§ Supplied text:
*** Block opens ***

Changing stroke rehab and research worldwide now.Time is Brain! trillions and trillions of neurons that DIE each day because there are NO effective hyperacute therapies besides tPA(only 12% effective). I have 523 posts on hyperacute therapy, enough for researchers to spend decades proving them out. These are my personal ideas and blog on stroke rehabilitation and stroke research. Do not attempt any of these without checking with your medical provider. Unless you join me in agitating, when you need these therapies they won't be there.

What this blog is for:

My blog is not to help survivors recover, it is to have the 10 million yearly stroke survivors light fires underneath their doctors, stroke hospitals and stroke researchers to get stroke solved. 100% recovery. The stroke medical world is completely failing at that goal, they don't even have it as a goal. Shortly after getting out of the hospital and getting NO information on the process or protocols of stroke rehabilitation and recovery I started searching on the internet and found that no other survivor received useful information. This is an attempt to cover all stroke rehabilitation information that should be readily available to survivors so they can talk with informed knowledge to their medical staff. It lays out what needs to be done to get stroke survivors closer to 100% recovery. It's quite disgusting that this information is not available from every stroke association and doctors group.

Sunday, April 10, 2011

A faster, better, cheaper clinical trial

Getting this done could mean that practices at hospitals could produce clinical trials and we would have the start of case studies.
Read this book to help you design experiments;
The design of experiments in neuroscience by Mary Harrington
http://scopeblog.stanford.edu/archives/2011/04/a-faster-better.html
It's still early days for electronic medical record systems, but a study published in Clinical Trials today shows how the VA Boston Healthcare System is using them to zero in on what treatments work best and get them to patients quicker. It's a really smart, less costly way to do clinical trials - it guides doctors to switch to the best treatment even before the trial is completed.
Stanford biostatistician Philip Lavori, PhD, the study's senior author, explains in an Inside Stanford Medicine article I co-wrote with Kris Newby:
Our idea is that if systems of care like the VA can integrate implementation of research results directly into care, we will keep the decision-making where it belongs. It brings medical decision-making back down to expert physicians and their patients, and out of the political realm.
The catch is this kind of trial is feasible only when a large group of physicians are all using a common electronic medical record system. Lavori told me that only two institutions are in a position to do this kind of study today: the VA and Kaiser.

*** Block closes ***

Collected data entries

*** Block opens ***

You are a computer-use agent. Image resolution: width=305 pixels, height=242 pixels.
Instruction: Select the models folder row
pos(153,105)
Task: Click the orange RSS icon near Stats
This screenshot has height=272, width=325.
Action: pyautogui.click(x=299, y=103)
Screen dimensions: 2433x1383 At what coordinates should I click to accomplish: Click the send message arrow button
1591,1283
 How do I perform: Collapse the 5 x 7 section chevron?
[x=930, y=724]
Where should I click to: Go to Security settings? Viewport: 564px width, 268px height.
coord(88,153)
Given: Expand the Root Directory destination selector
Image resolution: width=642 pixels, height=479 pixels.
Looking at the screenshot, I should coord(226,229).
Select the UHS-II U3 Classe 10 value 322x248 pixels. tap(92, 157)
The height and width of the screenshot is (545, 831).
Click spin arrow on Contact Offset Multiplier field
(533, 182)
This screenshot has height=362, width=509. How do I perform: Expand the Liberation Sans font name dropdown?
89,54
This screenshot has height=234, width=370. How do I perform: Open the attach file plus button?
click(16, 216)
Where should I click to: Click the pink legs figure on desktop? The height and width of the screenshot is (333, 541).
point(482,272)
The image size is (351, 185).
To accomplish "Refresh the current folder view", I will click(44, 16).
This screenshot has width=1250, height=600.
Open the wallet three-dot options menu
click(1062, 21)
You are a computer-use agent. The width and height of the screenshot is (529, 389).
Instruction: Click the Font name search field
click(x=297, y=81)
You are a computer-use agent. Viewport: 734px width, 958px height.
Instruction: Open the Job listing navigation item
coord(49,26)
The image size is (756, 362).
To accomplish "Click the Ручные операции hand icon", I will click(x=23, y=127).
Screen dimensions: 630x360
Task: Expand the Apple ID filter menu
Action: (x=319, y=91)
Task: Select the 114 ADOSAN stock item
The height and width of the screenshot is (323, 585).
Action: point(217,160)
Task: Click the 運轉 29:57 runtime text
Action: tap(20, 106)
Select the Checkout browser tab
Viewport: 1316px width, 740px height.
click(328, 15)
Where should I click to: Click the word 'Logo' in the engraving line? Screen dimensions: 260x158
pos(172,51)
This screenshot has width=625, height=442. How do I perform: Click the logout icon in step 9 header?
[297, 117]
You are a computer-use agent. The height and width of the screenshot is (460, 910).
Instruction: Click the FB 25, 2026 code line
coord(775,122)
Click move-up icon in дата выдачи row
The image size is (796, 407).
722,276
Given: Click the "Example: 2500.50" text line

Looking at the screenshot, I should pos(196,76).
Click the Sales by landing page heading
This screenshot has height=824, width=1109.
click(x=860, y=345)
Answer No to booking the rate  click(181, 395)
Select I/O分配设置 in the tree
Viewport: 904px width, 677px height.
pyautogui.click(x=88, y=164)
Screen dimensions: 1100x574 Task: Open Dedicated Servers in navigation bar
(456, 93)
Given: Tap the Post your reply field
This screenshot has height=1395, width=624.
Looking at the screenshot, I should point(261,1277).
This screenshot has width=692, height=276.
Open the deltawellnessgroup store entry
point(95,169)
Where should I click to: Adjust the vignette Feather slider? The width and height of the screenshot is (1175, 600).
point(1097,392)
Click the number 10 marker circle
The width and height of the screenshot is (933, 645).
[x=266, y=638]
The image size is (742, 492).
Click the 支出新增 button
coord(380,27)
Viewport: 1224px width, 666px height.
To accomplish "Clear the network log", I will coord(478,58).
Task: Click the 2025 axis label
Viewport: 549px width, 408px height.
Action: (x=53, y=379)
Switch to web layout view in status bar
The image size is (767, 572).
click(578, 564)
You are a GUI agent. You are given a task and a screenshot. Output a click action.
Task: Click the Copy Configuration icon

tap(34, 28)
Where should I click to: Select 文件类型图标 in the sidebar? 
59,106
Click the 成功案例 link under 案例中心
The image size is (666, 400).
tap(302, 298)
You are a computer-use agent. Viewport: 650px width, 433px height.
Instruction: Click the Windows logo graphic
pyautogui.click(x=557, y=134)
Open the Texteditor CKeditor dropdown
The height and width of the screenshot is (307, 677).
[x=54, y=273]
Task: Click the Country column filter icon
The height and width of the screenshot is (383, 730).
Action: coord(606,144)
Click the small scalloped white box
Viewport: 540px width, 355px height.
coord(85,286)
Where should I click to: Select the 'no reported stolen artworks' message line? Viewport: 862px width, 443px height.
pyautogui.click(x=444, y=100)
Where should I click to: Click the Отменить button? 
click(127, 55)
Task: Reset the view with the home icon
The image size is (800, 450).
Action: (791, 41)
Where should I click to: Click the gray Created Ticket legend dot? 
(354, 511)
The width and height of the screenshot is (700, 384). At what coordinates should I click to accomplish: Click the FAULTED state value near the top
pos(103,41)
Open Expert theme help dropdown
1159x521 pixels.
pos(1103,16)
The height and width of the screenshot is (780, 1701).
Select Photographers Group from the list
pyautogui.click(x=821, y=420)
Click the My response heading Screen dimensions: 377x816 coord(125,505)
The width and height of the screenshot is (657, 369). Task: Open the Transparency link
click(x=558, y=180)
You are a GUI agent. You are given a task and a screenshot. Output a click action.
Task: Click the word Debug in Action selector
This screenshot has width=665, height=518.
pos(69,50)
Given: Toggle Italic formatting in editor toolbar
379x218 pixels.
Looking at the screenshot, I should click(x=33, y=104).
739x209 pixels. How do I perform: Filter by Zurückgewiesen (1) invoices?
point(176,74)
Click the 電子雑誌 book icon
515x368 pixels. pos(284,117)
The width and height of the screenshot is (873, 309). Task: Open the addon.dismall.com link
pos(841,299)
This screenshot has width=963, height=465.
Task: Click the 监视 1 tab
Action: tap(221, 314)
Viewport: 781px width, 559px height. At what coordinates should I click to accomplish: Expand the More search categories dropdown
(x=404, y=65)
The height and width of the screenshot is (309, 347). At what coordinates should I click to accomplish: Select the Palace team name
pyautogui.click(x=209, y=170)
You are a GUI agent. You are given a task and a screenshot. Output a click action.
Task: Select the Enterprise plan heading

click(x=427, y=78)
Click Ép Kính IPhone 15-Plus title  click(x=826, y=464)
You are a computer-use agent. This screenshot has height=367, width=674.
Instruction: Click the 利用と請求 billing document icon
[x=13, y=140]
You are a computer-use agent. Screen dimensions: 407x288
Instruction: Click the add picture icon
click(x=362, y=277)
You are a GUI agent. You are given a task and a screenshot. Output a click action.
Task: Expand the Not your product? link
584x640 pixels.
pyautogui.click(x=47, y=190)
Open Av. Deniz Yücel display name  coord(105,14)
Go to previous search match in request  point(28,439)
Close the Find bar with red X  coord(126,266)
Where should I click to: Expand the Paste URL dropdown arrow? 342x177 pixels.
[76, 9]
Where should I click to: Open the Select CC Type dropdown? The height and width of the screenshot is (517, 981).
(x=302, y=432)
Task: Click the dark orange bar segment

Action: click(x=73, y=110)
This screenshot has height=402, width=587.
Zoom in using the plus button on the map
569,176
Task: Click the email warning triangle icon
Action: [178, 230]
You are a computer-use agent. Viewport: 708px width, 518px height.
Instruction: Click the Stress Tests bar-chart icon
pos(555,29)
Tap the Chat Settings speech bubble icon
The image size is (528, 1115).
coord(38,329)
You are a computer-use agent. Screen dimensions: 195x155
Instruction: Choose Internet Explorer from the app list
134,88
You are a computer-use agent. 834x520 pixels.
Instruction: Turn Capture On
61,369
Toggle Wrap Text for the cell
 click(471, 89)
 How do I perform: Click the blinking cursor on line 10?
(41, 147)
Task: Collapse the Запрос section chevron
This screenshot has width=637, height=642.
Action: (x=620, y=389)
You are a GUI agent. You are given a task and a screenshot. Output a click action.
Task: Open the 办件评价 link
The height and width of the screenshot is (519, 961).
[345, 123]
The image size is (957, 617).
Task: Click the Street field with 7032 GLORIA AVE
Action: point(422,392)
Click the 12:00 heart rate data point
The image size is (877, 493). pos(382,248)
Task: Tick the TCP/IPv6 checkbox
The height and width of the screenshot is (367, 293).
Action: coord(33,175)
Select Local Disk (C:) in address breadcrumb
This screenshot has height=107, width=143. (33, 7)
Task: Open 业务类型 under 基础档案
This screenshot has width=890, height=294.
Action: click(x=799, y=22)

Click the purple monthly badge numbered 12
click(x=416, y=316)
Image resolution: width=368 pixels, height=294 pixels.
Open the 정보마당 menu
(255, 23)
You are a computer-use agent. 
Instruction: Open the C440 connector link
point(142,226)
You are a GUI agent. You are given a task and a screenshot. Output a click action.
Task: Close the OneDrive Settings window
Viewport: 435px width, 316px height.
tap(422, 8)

*** Block closes ***

§ Exercise directions: Reproduce word for word the stretch of the stroke blog post from "Sunday, April 10, 2011" through "of case studies.".

§ Result below:
Sunday, April 10, 2011

A faster, better, cheaper clinical trial

Getting this done could mean that practices at hospitals could produce clinical trials and we would have the start of case studies.